* _Text_:
- - -
>>12621717Gohan was never based at any time.
Gohan was a shoot sissy who couldn't cut it in the big leagues.
He had to watch his family die before getting powerful enough to defeat the top heel, and he almost failed at doing that when the top heel made an immediate return and Gohan lost faith for the millionth time, again.
Way before that when Goku was dead, Gohan was dropped off in the desert to go take care of himself before Piccolo would train him, and Gohan bitched and moaned and cried like a pussy until he autismed so hard to the full moon that Piccolo had to literally blow up the moon to prevent Gohan from killing him.
Later when Gohan got his first "im angry" moment against Nappa, Nappa was toying with him and took every slap like a champ, no selling everything Gohan did.
On Namek, Gohan couldn't whoop anybody, and Frieza also no sold what Gohan did in a fit of rage over watching Piccolo take the pinfall.
Gohan's a fucking mark.
He fucking watched Android 16 get decapitated and in a sad 4-5 minutes of what may well be the absolute best promo in anime history, it had to dawn on Gohan for the first fucking time in his useless sad miserable little life that if he doesn't fight for what's right, there'll be nothing right to fight for and all he loves will be destroyed.
- - -
* _Data shown_:
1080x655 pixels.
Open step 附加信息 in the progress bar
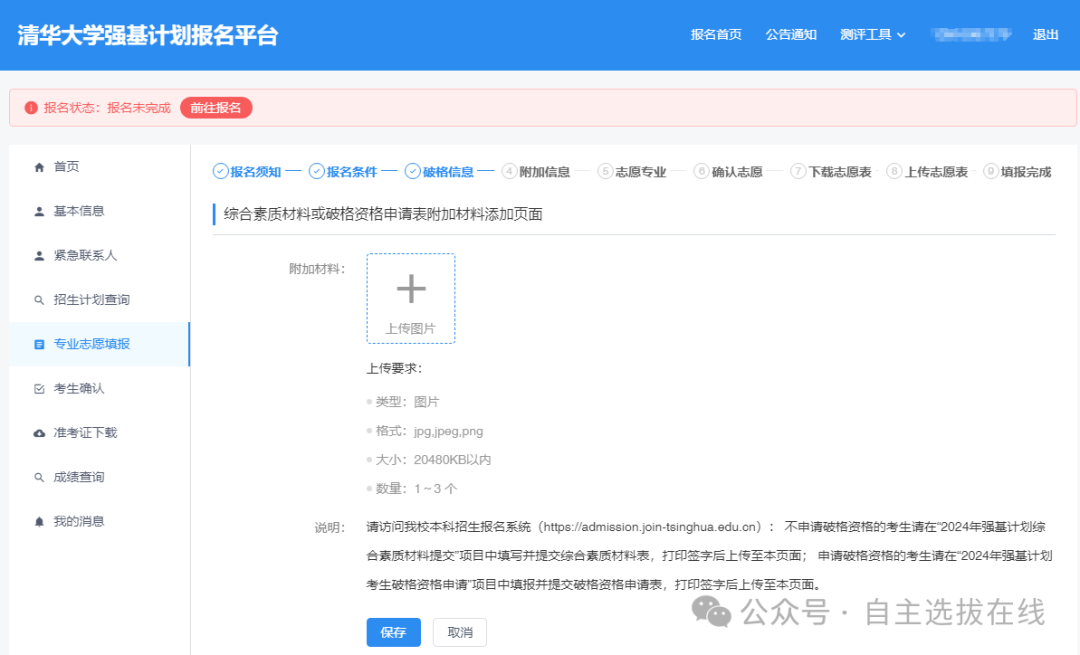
- - -
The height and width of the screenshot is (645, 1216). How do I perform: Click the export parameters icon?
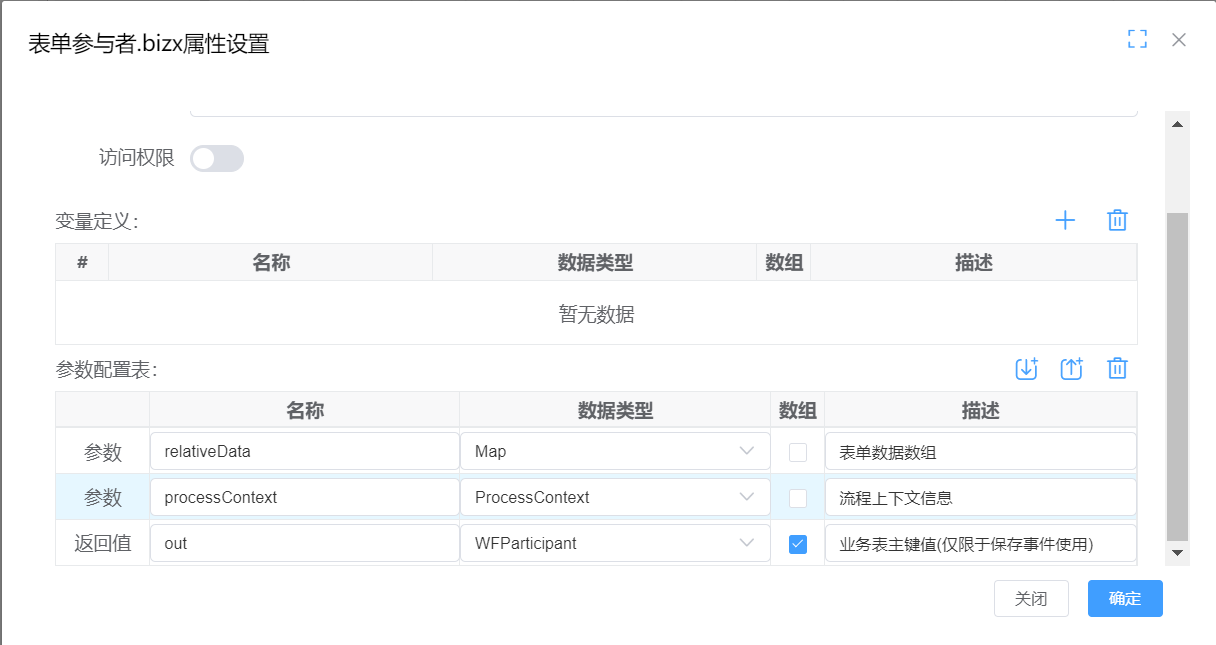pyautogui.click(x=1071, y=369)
- - -
* _Exercise 1_: Duplicate the portion of the post about Gohan that opens with the words containing "Gohan was a" and closes with "a fucking mark.".
* _Exercise 2_: Decide whether each statement agrees with the post about Gohan, answering yes or no and quoting the words of the post that settle it: (a) Piccolo destroyed the moon to stop Gohan from killing him. (b) Gohan's attacks did serious harm to Nappa. (c) Gohan defeated Frieza on Namek.
* _Exercise 3_: Resume the post about Gohan, picking up after its final sentence.

* _Written response 1_:
Gohan was a shoot sissy who couldn't cut it in the big leagues.
He had to watch his family die before getting powerful enough to defeat the top heel, and he almost failed at doing that when the top heel made an immediate return and Gohan lost faith for the millionth time, again.
Way before that when Goku was dead, Gohan was dropped off in the desert to go take care of himself before Piccolo would train him, and Gohan bitched and moaned and cried like a pussy until he autismed so hard to the full moon that Piccolo had to literally blow up the moon to prevent Gohan from killing him.
Later when Gohan got his first "im angry" moment against Nappa, Nappa was toying with him and took every slap like a champ, no selling everything Gohan did.
On Namek, Gohan couldn't whoop anybody, and Frieza also no sold what Gohan did in a fit of rage over watching Piccolo take the pinfall.
Gohan's a fucking mark.

* _Written response 2_:
(a) Yes: "Piccolo had to literally blow up the moon to prevent Gohan from killing him."
(b) No: "Nappa was toying with him and took every slap like a champ, no selling everything Gohan did."
(c) No: "On Namek, Gohan couldn't whoop anybody"

* _Written response 3_:
AFTER 11 YEARS OF FIGHTING TO PROTECT WHAT HE LOVES, HE NEVER NOTICED THAT THAT'S WHY HE FIGHTS. FUCKING MARK IDIOT.
Then the heel does a hospitalisation angle on #16's head and only then is when Gohan rises to the occasion. Shitty booking.
Saiyaman was Gohan suddenly remembering there's something to fight for, but being too much of a vanilla midget to just go out as the Golden Ultimate Warrior. Nah he had to get the fucking mask with the little cute insectoid antennae and the cape. Heroes don't wear capes.
A FUCKING SUPREME KAI HAD TO DIE JUST SO GOHAN COULD AWAKEN HIS POTENTIAL, AND HE THREW IT AWAY TO GET EATEN BY BUU.
Gohan is the most Janetty of all DBZ characters. Oolong is booked better.